System Number: 03966
Date: 25 October 1897
Author: Stéphane Mallarmé[1]
Place: Valvins
Recipient: JW
Place: [Paris]
Repository: Glasgow University Library
Call Number: MS Whistler M238
Document Type: ALS[2]
Valvins, près Fontainebleau
25 Octobre 1897
Mon cher Whistler
Voici, lue et traduite, cette évidente lettre[3]: jamais l'apologue ne se sera prêté à un emploi aussi heureux, que d'éclairer, lumineusement ou selon la mise au point parfaite, une affaire qui, déja, d'elle-même [p. 2] ne comporte aucun doute.
Je vous presse la main.
Stéphane Mallarmé
This document is protected by copyright.
Translation:
My dear Whistler
Here is this straightforward letter, read and translated: never shall the apologue have been put to use so well as in clarifying, brilliantly, or putting the finishing touches to an affair, which, already, in its own right [p. 2] carries not the shadow of a doubt.
Warmest greetings [lit.
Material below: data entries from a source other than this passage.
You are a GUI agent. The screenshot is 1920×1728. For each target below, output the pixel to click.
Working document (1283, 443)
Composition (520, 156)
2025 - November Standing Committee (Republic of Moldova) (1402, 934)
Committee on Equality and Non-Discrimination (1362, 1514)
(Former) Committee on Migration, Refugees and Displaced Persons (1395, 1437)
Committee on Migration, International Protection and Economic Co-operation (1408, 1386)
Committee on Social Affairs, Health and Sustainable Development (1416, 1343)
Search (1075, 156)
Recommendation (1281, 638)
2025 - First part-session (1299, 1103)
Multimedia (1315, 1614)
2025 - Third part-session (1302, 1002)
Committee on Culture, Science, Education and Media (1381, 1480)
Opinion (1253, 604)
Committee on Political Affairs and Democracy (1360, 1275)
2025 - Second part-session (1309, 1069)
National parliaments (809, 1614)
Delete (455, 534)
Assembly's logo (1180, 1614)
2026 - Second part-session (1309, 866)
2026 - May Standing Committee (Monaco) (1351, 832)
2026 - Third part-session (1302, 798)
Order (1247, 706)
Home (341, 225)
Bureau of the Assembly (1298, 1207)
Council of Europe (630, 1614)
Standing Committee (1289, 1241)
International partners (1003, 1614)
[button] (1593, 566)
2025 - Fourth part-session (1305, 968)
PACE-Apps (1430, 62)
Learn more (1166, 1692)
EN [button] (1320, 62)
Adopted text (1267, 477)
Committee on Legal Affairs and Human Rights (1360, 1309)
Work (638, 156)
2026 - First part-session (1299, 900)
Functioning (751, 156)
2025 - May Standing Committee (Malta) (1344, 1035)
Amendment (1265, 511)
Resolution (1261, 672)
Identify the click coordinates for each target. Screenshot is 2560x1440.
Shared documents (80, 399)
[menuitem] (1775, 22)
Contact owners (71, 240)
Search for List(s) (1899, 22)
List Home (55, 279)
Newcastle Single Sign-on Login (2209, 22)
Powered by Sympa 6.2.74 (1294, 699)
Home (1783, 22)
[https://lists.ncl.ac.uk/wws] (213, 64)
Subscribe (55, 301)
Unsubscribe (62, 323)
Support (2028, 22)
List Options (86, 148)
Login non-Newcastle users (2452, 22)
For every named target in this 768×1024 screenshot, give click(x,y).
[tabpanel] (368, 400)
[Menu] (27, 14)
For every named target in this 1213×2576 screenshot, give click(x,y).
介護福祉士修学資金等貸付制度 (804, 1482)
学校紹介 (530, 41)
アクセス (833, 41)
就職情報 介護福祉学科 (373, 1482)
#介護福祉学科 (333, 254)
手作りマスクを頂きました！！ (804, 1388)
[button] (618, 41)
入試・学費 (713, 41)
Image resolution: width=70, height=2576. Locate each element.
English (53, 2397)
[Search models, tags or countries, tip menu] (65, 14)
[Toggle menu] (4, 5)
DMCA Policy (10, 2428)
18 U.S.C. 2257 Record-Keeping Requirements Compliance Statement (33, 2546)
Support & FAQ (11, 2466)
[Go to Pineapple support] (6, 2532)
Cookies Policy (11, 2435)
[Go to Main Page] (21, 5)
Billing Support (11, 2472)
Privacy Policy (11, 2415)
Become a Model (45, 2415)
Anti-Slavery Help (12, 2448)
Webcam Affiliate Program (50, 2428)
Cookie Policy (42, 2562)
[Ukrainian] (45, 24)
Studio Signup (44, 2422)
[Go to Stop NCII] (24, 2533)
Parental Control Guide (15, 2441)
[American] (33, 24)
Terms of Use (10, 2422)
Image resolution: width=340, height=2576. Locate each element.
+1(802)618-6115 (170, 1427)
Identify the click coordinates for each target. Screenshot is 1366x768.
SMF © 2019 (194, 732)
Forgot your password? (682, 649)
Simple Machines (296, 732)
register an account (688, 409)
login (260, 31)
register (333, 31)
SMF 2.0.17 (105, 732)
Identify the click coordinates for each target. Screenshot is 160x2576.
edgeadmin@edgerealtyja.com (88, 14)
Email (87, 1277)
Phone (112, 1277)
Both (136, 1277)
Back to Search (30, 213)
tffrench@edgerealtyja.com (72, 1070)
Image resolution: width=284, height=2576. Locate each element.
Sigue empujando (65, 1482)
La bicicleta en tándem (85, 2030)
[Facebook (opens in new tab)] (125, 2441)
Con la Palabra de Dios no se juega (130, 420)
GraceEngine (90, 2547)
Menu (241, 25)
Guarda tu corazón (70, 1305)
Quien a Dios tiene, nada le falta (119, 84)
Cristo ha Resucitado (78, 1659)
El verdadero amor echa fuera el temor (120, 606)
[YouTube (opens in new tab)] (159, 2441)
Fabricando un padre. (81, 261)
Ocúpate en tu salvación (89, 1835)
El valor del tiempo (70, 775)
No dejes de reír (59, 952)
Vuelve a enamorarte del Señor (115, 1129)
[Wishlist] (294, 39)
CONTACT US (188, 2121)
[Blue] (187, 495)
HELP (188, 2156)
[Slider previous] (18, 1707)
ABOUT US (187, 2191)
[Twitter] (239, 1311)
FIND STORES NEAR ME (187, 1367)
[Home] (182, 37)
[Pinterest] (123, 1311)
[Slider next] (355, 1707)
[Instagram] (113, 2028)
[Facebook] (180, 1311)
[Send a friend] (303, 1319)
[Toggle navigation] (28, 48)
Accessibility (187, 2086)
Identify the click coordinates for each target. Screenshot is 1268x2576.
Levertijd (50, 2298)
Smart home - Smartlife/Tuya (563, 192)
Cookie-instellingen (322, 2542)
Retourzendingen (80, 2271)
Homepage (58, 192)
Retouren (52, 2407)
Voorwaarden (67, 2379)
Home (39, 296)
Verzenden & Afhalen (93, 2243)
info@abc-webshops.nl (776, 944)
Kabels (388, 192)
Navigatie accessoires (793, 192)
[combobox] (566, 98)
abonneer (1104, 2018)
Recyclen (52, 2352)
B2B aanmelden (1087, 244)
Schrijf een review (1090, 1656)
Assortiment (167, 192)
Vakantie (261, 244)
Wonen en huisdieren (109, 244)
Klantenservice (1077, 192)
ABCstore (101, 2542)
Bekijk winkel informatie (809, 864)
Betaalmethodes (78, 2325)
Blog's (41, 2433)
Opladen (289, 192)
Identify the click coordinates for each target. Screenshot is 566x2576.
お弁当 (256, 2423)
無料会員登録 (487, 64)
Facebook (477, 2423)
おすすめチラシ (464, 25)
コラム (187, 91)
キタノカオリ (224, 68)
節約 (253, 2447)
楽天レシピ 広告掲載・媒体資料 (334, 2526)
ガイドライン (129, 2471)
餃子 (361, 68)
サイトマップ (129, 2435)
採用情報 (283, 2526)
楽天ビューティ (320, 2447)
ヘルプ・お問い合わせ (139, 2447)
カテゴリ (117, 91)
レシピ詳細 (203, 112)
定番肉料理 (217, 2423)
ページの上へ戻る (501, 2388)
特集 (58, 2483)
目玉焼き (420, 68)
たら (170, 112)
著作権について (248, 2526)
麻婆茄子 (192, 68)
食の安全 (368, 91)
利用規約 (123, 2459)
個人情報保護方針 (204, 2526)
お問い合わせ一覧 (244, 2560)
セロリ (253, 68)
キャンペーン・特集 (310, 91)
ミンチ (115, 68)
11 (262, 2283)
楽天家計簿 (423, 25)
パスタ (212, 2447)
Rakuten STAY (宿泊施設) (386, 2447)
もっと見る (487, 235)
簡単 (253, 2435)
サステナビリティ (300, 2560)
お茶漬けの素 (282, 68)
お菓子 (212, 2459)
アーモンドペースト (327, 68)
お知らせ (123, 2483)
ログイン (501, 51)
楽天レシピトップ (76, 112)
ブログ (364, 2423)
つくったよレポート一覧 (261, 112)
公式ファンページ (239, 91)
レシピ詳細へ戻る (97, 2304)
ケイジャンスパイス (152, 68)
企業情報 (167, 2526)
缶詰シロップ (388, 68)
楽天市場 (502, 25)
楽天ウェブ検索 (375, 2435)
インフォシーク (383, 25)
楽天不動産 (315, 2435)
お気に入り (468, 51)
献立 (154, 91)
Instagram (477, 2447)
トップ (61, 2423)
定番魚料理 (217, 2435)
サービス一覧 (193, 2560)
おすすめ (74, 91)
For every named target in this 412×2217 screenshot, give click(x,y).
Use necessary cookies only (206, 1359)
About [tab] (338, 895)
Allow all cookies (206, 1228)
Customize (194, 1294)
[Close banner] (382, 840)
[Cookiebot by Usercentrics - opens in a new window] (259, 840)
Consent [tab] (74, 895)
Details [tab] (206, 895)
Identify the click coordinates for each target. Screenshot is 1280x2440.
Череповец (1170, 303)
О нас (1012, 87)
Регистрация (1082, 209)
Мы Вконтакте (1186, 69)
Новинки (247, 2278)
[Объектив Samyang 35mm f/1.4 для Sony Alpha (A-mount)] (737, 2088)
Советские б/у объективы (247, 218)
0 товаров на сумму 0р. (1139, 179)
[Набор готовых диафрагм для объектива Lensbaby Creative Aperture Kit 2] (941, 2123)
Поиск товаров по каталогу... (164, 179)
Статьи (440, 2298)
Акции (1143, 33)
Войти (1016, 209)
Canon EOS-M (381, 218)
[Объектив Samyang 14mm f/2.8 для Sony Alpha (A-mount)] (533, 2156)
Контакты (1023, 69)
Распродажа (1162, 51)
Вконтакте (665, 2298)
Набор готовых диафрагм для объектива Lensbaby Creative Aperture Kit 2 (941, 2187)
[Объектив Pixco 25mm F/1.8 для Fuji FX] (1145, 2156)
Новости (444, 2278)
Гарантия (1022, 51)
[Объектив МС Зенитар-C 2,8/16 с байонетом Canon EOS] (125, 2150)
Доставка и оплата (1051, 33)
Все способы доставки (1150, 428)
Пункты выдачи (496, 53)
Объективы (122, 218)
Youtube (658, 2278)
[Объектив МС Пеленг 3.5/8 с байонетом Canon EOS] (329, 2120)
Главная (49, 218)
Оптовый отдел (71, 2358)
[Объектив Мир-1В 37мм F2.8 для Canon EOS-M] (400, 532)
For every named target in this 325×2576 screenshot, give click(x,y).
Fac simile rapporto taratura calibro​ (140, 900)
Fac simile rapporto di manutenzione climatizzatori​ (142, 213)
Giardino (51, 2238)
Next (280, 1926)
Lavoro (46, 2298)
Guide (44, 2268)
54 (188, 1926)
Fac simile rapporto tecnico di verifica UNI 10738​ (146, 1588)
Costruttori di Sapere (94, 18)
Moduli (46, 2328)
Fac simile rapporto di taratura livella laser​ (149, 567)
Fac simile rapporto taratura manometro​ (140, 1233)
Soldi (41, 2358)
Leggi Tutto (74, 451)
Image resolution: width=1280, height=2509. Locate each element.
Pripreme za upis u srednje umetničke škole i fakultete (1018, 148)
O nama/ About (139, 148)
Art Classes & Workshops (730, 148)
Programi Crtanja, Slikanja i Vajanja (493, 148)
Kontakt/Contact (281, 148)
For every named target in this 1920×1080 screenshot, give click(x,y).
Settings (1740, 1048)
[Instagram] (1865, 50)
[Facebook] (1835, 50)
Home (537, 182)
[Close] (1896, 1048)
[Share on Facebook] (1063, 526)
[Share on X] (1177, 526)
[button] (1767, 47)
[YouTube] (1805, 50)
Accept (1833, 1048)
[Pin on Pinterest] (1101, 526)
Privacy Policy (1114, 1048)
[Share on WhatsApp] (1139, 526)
I shake your hand.]
Stéphane Mallarmé
Notes:
1. Stéphane Mallarmé
Stéphane Mallarmé (1842-1898), Symbolist writer and poet [more].
2. ALS
Published by Barbier, Carl P., ed., Correspondance Mallarmé-Whistler: Histoire de la grande amitié de leurs dernières années, Paris, 1964 [GM, A.28], no. CLI, p. 267.
3. cette évidente lettre
A letter sent by JW in March 1895 to the Editor of the Pall Mall Gazette. During the hearing of JW's appeal in the case of Eden v. Whistler, on 18 November 1897, Beurdeley read extensively from the text.